## About this exercise
The line with "The height and" marks the first line to copy, and the line with "Given: Enable the Chef extension checkbox" marks the last. Transcribe that stretch of the data below exactly, without pictures.

## Dataset excerpts
---
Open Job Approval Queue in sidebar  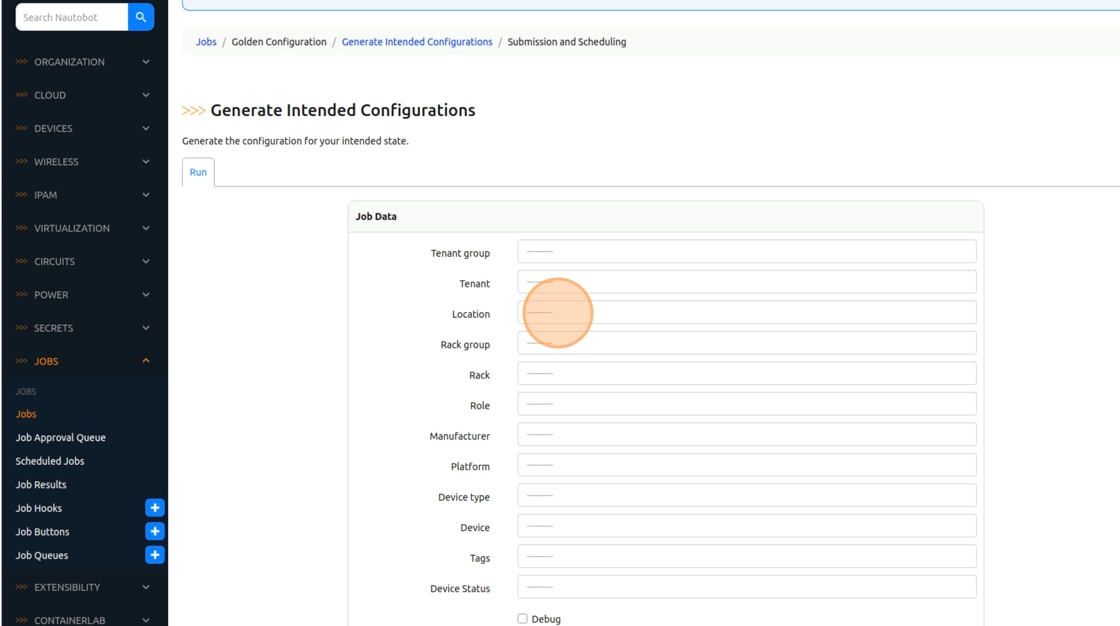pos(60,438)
---
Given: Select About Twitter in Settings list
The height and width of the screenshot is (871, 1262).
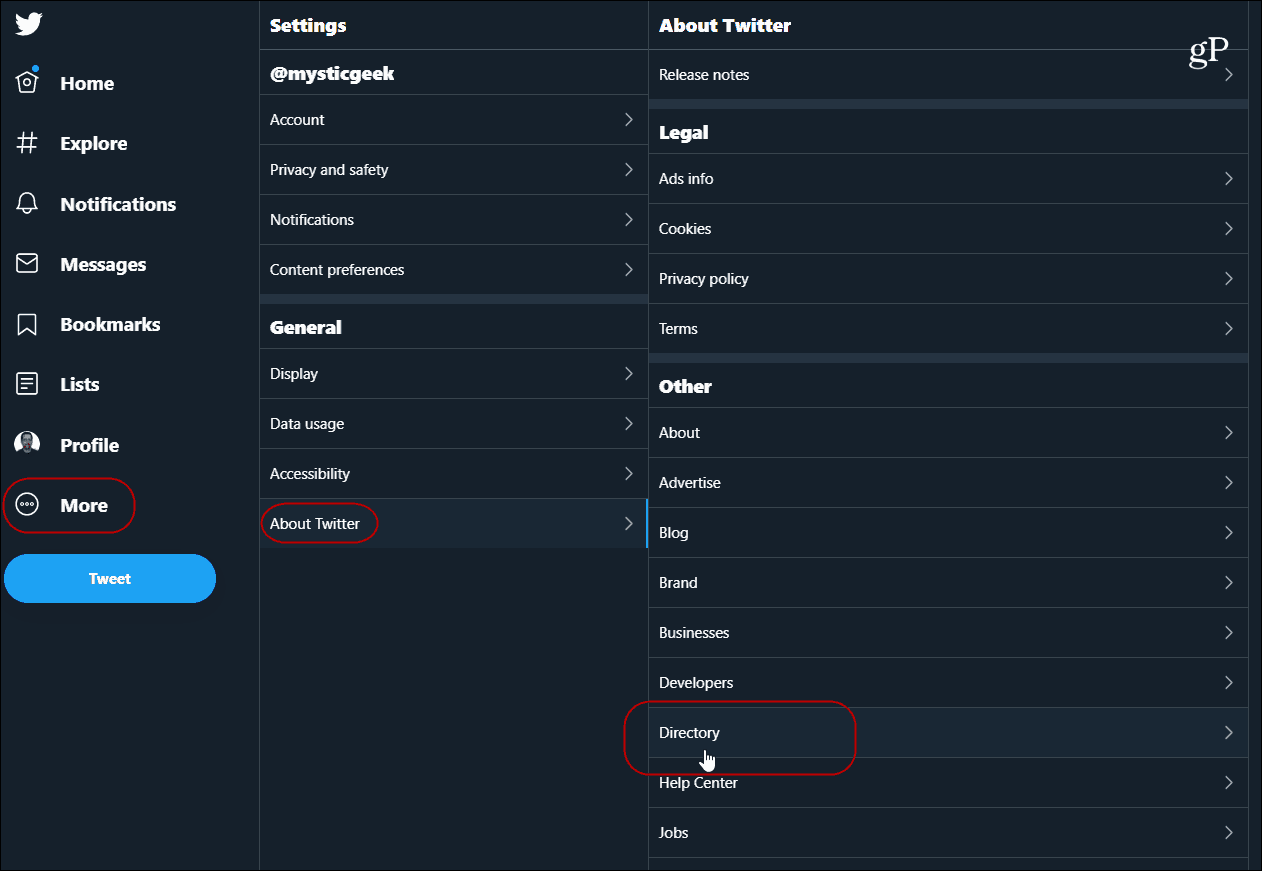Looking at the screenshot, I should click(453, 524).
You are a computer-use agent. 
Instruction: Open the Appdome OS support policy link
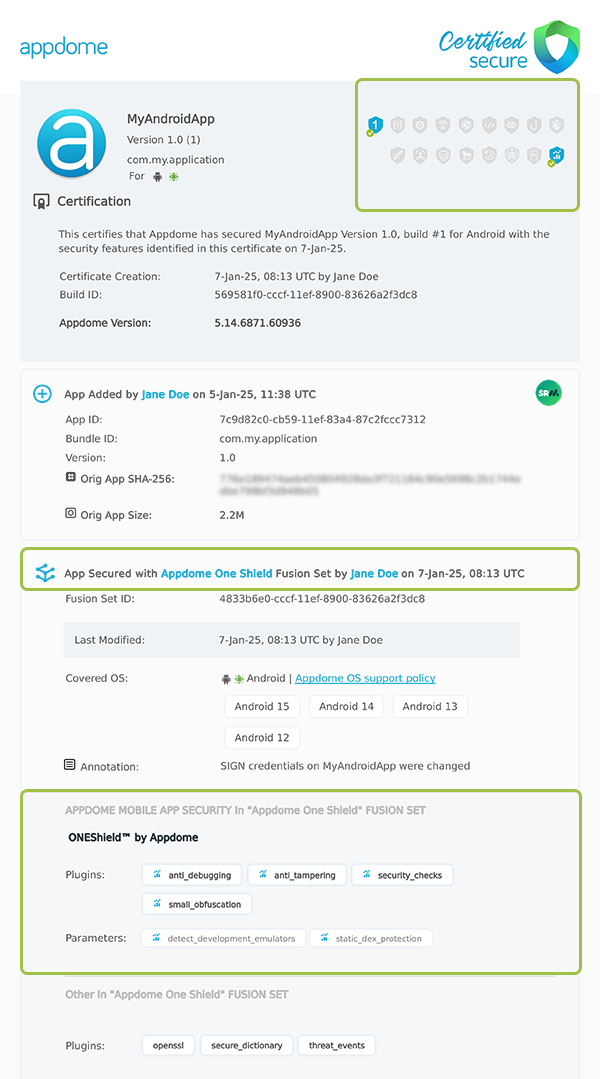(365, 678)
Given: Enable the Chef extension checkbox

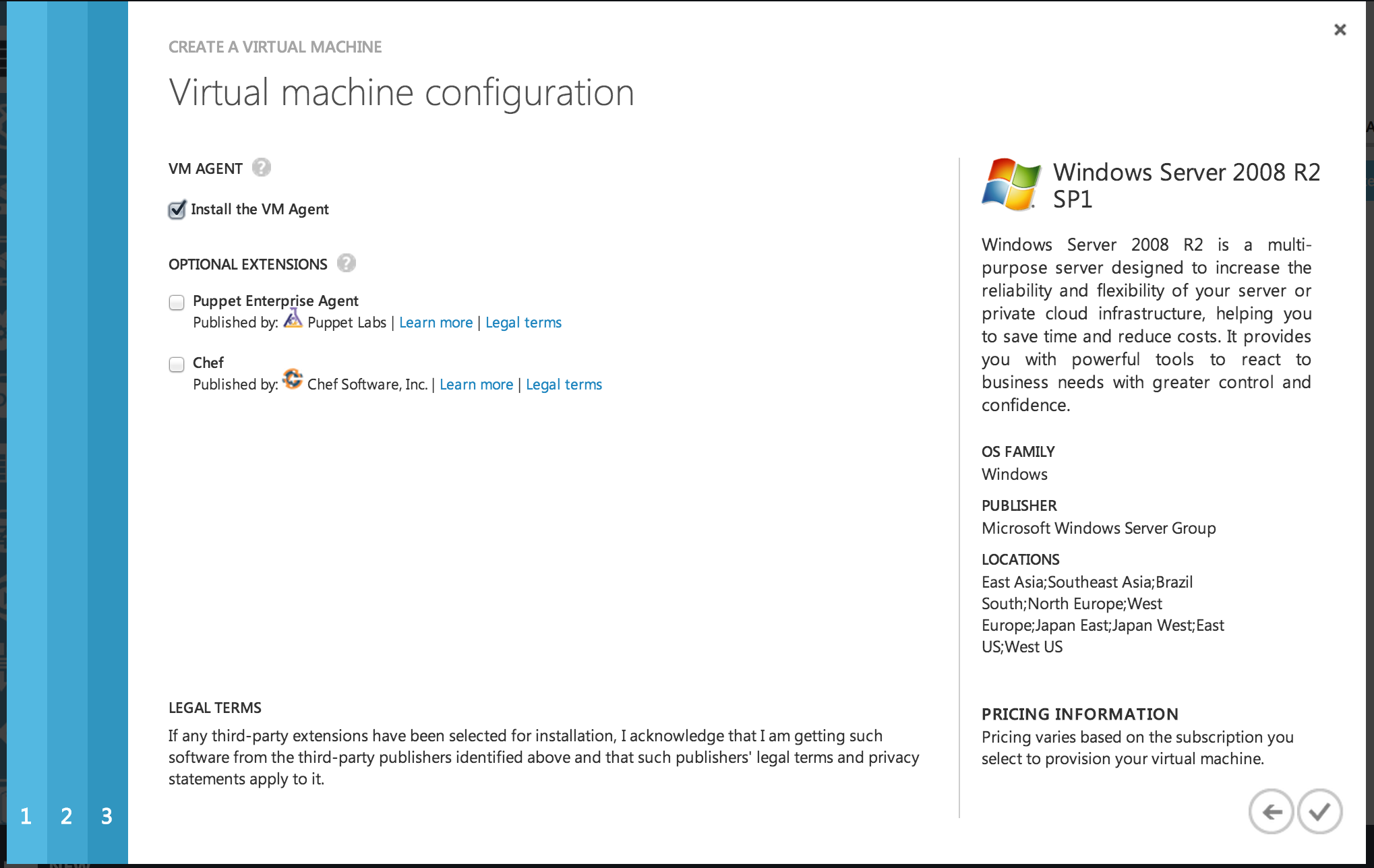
---
## Written reply
The height and width of the screenshot is (871, 1262).
Looking at the screenshot, I should click(453, 524).
You are a computer-use agent. 
Instruction: Open the Appdome OS support policy link
(365, 678)
Given: Enable the Chef extension checkbox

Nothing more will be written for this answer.